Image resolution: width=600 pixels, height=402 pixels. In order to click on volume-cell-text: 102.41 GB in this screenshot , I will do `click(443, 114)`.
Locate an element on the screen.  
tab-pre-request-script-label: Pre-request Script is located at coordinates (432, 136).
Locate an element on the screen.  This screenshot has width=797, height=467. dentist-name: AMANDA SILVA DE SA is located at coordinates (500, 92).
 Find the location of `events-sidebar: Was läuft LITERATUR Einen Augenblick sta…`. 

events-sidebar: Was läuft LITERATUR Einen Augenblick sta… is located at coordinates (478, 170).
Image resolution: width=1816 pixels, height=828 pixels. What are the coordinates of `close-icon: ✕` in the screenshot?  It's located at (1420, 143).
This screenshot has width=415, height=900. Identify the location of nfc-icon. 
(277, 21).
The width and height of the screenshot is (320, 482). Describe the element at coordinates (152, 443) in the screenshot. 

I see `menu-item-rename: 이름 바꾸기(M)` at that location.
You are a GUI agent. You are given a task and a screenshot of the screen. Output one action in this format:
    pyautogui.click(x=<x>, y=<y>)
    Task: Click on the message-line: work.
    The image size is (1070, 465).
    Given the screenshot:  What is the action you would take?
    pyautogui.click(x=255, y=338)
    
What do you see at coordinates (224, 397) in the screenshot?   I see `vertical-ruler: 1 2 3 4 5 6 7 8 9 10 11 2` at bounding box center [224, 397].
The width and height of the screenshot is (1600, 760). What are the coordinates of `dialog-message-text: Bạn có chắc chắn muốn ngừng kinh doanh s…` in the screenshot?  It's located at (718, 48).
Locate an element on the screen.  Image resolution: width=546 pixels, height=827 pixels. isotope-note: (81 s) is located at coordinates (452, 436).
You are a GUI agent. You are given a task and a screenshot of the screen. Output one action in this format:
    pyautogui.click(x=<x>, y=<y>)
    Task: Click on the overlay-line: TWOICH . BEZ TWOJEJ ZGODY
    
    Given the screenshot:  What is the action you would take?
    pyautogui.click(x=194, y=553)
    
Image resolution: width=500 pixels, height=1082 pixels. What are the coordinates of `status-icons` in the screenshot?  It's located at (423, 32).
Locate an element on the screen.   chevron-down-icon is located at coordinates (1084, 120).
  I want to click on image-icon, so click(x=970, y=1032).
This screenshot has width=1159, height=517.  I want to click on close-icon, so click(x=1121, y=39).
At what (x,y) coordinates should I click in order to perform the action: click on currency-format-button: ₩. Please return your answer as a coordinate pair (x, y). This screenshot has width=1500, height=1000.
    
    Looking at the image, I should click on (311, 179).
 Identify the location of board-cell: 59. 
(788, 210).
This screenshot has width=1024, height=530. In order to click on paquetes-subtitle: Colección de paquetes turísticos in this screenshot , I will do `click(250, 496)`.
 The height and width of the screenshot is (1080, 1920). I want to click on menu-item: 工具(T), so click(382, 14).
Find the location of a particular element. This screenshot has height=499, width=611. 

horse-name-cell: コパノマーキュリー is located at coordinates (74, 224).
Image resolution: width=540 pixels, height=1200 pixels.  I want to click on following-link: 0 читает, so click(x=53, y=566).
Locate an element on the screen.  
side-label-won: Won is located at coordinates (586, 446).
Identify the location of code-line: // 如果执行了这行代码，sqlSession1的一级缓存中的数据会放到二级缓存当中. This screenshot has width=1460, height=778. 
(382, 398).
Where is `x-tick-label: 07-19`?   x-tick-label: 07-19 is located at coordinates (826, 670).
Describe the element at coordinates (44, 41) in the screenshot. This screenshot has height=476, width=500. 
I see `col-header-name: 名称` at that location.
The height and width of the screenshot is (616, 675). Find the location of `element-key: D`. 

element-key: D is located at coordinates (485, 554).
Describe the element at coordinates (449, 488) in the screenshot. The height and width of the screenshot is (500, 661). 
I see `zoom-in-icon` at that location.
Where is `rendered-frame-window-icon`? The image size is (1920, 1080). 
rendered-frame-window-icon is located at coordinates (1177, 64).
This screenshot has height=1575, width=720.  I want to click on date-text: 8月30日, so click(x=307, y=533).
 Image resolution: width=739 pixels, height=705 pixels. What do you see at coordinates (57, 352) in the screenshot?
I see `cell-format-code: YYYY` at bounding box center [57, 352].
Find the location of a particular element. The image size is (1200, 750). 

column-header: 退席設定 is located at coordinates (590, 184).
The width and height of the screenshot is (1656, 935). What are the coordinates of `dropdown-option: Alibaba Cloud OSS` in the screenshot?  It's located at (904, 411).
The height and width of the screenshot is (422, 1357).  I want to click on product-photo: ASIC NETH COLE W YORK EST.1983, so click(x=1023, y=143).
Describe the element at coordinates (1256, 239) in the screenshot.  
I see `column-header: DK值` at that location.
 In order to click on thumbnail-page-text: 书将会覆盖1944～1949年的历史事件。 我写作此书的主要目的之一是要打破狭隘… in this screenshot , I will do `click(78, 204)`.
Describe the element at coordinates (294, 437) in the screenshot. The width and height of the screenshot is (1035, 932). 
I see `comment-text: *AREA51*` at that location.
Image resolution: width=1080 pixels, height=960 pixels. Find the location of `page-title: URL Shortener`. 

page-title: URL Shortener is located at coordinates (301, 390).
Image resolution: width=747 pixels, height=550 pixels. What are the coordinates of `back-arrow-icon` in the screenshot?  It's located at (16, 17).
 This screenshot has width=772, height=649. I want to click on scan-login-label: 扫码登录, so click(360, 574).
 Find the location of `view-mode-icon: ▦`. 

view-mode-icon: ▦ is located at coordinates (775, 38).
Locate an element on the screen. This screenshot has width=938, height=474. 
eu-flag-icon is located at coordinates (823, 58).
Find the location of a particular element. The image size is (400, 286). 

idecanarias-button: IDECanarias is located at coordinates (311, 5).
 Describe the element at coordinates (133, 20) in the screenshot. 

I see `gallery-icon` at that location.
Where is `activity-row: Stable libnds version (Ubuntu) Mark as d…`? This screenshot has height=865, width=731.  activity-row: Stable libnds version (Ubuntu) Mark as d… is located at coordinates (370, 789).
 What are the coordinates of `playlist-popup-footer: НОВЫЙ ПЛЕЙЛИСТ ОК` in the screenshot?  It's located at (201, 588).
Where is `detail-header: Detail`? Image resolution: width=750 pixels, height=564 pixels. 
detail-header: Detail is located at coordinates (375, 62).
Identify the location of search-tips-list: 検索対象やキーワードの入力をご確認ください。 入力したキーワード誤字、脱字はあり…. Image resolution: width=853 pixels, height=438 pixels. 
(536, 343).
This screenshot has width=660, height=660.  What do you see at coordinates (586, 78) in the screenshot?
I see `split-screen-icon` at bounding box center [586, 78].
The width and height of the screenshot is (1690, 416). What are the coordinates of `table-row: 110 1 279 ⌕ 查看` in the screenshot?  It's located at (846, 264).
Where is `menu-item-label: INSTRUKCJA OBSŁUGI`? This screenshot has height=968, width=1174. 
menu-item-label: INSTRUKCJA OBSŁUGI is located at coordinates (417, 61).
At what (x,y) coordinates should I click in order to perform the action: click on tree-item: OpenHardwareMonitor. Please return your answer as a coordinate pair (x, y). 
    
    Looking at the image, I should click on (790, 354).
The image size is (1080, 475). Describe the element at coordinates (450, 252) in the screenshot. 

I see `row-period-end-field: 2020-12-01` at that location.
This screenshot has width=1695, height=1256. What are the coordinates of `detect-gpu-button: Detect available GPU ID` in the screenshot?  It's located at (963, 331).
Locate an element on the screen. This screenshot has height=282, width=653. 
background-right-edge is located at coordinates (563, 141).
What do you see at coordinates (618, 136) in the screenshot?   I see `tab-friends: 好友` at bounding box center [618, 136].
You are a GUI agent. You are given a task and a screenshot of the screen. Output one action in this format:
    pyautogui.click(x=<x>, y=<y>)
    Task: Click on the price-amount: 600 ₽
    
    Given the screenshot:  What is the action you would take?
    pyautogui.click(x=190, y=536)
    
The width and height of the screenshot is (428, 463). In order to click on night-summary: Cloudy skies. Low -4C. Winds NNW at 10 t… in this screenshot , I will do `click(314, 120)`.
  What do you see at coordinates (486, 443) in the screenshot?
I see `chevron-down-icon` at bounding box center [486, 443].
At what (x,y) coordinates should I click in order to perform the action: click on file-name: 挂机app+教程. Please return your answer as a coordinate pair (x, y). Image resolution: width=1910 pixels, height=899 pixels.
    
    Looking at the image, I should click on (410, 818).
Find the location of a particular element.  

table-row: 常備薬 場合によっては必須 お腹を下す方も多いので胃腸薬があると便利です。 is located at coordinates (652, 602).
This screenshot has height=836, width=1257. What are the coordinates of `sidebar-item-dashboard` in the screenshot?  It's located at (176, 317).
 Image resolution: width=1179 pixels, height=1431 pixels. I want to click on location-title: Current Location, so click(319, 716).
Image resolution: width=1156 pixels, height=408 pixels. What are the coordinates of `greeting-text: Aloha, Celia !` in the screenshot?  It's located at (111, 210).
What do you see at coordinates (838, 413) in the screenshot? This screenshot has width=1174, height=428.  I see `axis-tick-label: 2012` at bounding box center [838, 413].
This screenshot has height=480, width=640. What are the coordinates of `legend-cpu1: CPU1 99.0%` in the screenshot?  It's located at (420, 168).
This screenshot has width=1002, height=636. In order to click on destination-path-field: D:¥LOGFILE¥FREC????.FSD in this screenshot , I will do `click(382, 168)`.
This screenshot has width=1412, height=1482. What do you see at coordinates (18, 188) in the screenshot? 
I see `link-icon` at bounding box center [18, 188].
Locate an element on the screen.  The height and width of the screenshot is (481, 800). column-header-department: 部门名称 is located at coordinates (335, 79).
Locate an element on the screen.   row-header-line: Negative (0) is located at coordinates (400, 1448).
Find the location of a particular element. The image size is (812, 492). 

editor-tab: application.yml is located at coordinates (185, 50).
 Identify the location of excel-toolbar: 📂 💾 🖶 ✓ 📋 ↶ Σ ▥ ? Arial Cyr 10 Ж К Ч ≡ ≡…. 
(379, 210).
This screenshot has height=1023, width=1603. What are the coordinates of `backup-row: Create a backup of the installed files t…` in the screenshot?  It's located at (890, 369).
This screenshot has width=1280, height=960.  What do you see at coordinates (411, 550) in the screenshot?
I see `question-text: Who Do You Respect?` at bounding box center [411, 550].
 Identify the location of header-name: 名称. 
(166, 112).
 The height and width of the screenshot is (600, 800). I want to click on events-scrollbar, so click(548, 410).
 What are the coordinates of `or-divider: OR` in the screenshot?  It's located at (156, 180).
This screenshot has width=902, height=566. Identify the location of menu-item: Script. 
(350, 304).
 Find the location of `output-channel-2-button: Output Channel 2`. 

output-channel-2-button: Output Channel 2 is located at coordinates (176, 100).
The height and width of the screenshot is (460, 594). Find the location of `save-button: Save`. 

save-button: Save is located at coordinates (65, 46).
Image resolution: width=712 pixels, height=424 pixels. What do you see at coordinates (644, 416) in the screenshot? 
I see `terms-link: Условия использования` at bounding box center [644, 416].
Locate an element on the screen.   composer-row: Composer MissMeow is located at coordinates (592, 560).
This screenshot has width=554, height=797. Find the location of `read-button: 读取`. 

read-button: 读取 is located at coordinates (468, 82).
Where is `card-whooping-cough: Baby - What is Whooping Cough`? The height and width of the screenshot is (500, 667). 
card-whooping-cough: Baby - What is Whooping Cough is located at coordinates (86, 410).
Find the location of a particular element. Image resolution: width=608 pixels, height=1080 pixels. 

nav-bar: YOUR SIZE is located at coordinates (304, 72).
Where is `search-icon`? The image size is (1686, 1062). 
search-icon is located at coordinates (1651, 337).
----------
• [Exercise] Copy out each line of the data above that contains the word "read".

• [Answer for this exercise]
This screenshot has width=554, height=797. Find the location of `read-button: 读取`. 
read-button: 读取 is located at coordinates (468, 82).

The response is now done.